Definition
The Black-Scholes model is the mathematical framework for pricing European-style options, published in 1973 by Fischer Black and Myron Scholes (with foundational contributions from Robert Merton). Its arrival transformed the listed options market from a thinly traded curiosity into a multi-trillion-dollar institutional asset class — for the first time, traders had a defensible answer to the question "what is this option worth?"
The model takes five inputs and produces a single theoretical price:
- Current stock price (S) — observable.
- Strike price (K) — defined by the contract.
- Time to expiration (T) — known from the calendar.
- Risk-free interest rate (r) — observable from Treasury yields.
- Volatility (σ) — the only input that cannot be observed directly.
The Nobel-winning insight (Scholes and Merton, 1997 — Black had died) was that an option's fair value equals the cost of a continuously rebalanced replicating portfolio: a dynamically adjusted mix of stock and cash that perfectly mimics the option's payoff. If you can replicate the option, the option must cost exactly what the replication costs — otherwise an arbitrageur would profit. The famous partial differential equation falls out of that no-arbitrage argument.
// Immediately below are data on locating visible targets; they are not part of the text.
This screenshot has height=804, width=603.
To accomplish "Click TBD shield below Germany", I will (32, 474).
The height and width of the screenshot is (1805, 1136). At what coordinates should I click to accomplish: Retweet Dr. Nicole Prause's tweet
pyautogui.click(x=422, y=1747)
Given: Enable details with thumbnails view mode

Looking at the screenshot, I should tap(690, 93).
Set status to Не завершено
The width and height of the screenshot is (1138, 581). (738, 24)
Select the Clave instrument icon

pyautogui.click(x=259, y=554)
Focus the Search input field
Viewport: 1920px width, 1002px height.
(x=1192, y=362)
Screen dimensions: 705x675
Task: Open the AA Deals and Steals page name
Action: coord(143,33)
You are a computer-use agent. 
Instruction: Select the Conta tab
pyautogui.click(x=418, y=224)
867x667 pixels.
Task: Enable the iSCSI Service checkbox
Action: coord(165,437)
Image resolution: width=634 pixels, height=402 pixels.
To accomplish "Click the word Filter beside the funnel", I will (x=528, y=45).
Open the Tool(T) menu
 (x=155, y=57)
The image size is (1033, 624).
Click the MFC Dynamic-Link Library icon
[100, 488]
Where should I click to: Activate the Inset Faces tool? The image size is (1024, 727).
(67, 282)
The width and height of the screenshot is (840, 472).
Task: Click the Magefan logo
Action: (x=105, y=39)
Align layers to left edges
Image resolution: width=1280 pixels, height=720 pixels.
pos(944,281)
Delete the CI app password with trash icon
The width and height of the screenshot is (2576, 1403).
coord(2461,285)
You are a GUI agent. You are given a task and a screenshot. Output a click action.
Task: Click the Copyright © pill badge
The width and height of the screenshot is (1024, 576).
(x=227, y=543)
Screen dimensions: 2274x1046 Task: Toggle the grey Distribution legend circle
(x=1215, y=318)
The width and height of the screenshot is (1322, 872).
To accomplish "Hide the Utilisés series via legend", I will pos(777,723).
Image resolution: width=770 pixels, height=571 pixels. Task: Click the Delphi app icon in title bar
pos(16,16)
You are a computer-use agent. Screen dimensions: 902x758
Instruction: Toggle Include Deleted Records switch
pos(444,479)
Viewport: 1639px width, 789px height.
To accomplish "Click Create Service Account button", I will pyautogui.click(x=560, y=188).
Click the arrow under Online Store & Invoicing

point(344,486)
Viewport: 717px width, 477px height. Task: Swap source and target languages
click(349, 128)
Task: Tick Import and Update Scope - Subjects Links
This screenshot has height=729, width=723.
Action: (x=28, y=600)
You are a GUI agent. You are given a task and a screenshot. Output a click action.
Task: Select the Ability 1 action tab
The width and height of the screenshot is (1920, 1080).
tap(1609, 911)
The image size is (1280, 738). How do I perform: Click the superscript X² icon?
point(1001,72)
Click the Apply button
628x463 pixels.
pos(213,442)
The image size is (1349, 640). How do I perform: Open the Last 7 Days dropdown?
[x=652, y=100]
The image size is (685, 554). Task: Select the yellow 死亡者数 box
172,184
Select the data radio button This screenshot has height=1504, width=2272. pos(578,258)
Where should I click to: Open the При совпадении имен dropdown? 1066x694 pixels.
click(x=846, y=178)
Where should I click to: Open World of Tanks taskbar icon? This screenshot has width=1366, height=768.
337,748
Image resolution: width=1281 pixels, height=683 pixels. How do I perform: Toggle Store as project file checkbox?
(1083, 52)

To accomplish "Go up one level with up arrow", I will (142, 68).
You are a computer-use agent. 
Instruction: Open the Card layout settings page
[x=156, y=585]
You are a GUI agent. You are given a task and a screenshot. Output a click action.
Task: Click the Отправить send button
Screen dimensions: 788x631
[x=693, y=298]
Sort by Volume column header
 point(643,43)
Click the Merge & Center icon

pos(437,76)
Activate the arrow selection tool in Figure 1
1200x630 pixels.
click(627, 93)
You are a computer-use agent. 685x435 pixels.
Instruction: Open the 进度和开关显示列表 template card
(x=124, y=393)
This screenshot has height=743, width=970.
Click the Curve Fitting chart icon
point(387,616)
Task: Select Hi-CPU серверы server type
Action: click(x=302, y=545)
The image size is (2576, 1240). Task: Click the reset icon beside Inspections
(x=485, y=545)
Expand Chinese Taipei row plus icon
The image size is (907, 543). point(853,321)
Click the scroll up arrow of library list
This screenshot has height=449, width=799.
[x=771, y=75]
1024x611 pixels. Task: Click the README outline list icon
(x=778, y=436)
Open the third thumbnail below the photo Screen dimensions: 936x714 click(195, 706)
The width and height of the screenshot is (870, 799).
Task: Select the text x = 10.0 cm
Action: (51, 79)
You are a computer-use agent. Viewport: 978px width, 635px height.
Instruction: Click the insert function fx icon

Black-Scholes assumes prices follow a continuous, log-normal random walk with constant volatility — assumptions that are demonstrably imperfect in real markets. Real returns have fat tails (large moves happen more often than the normal distribution predicts), volatility itself is volatile, and prices jump discontinuously on news. Despite these flaws, the model remains the lingua franca of options pricing because it provides a common reference point for traders to negotiate around.